Excerpts from a dataset:

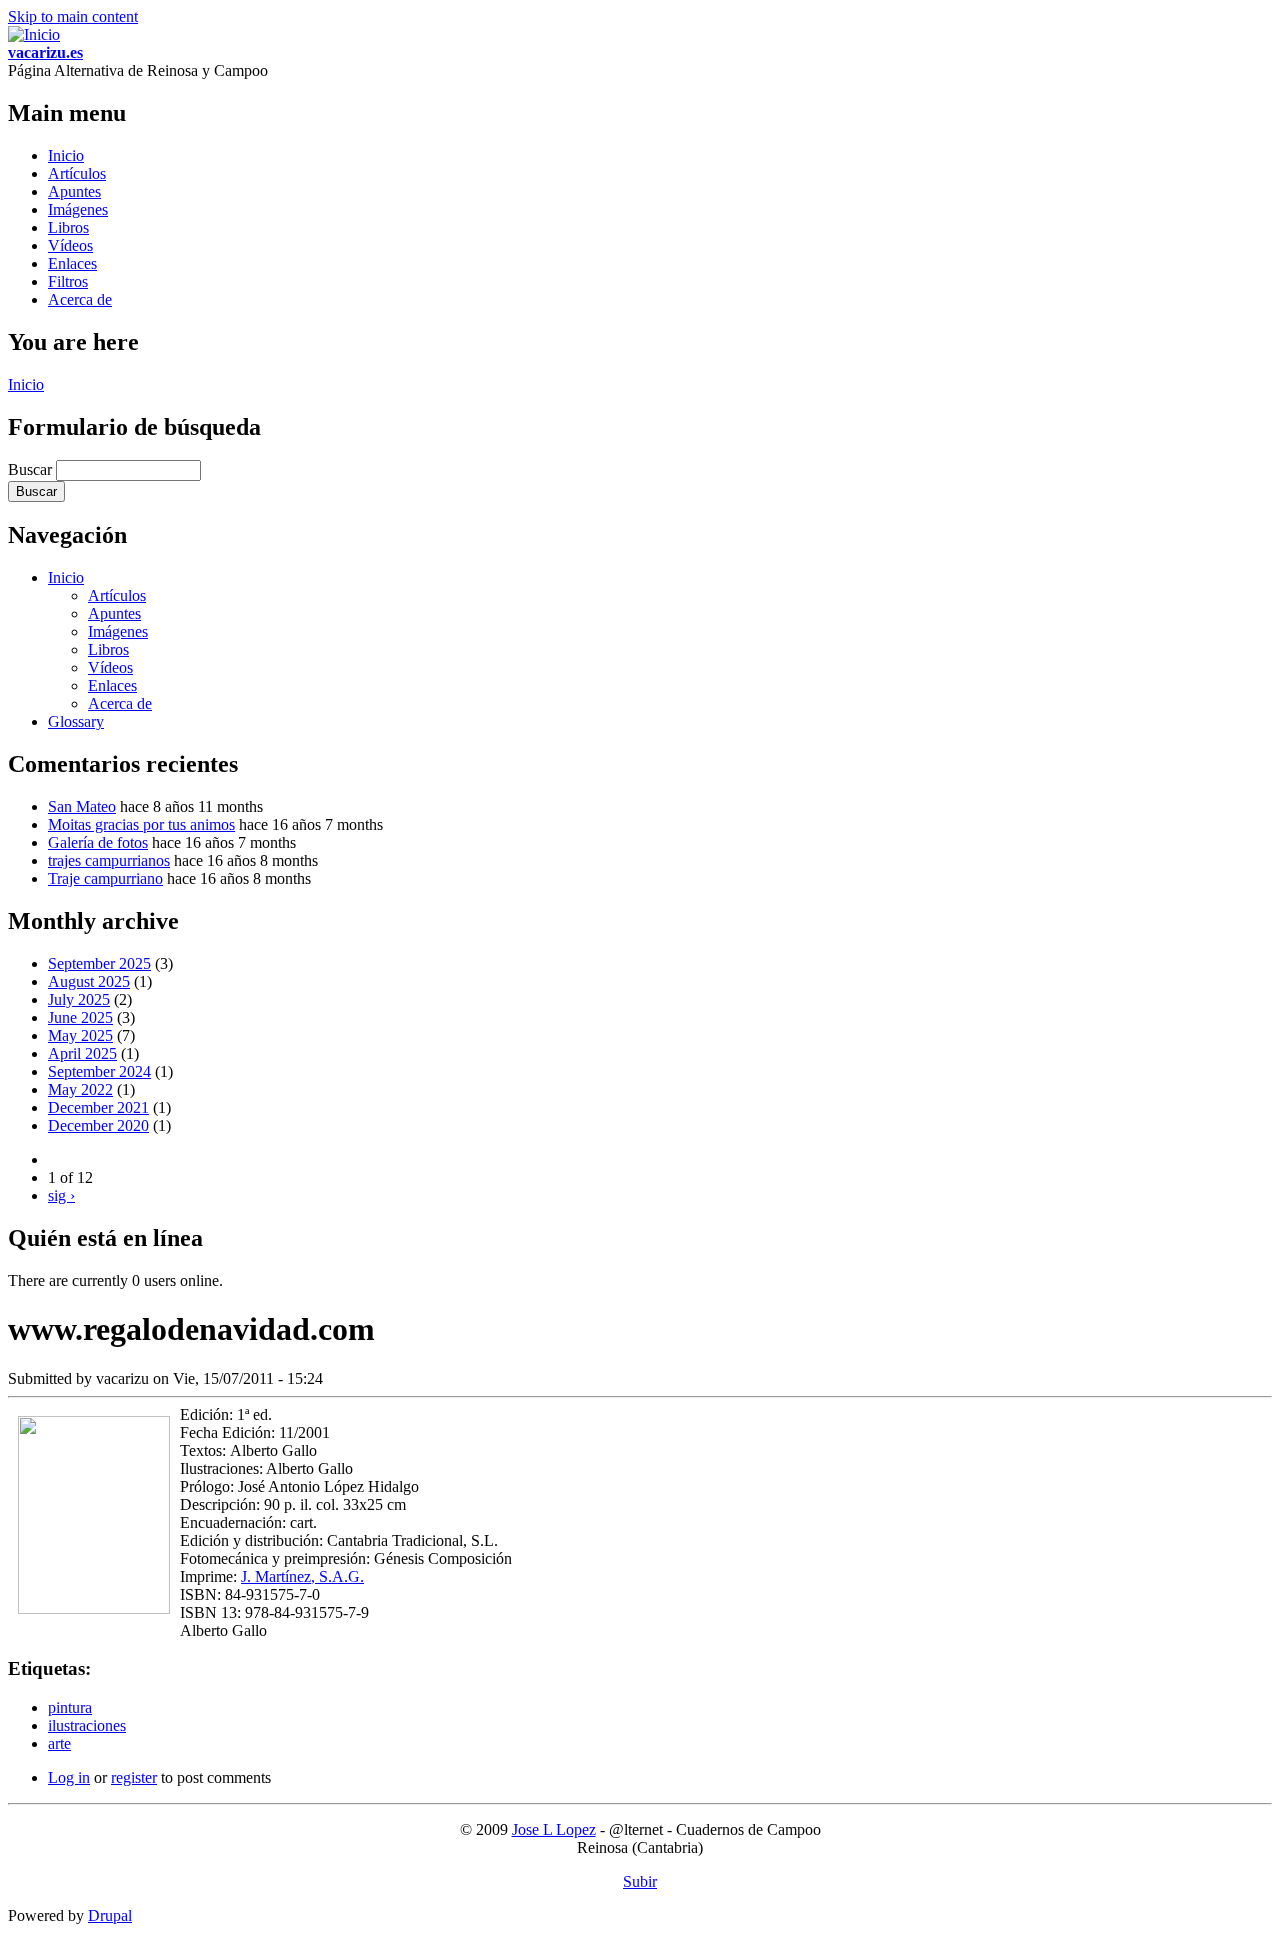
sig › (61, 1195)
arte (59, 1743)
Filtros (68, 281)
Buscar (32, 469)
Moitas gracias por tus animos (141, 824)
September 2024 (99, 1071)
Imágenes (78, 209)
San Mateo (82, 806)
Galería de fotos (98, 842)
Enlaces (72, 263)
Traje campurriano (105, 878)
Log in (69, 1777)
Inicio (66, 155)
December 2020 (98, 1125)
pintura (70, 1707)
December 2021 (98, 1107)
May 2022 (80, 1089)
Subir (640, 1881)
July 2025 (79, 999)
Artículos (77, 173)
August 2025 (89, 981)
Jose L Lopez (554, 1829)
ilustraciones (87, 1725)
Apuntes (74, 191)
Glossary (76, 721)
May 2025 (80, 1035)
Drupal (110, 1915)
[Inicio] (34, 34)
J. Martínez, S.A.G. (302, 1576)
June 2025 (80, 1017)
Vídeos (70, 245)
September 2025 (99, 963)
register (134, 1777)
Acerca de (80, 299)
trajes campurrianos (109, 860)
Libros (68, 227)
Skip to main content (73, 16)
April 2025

Work instruction – Go through the entries above and write them out again exactly, images left behind.

Your solution –
sig › (61, 1195)
arte (59, 1743)
Filtros (68, 281)
Buscar (32, 469)
Moitas gracias por tus animos (141, 824)
September 2024 (99, 1071)
Imágenes (78, 209)
San Mateo (82, 806)
Galería de fotos (98, 842)
Enlaces (72, 263)
Traje campurriano (105, 878)
Log in (69, 1777)
Inicio (66, 155)
December 2020 (98, 1125)
pintura (70, 1707)
December 2021 (98, 1107)
May 2022 (80, 1089)
Subir (640, 1881)
July 2025 (79, 999)
Artículos (77, 173)
August 2025 (89, 981)
Jose L Lopez (554, 1829)
ilustraciones (87, 1725)
Apuntes (74, 191)
Glossary (76, 721)
May 2025 (80, 1035)
Drupal (110, 1915)
[Inicio] (34, 34)
J. Martínez, S.A.G. (302, 1576)
June 2025 (80, 1017)
Vídeos (70, 245)
September 2025 (99, 963)
register (134, 1777)
Acerca de (80, 299)
trajes campurrianos (109, 860)
Libros (68, 227)
Skip to main content (73, 16)
April 2025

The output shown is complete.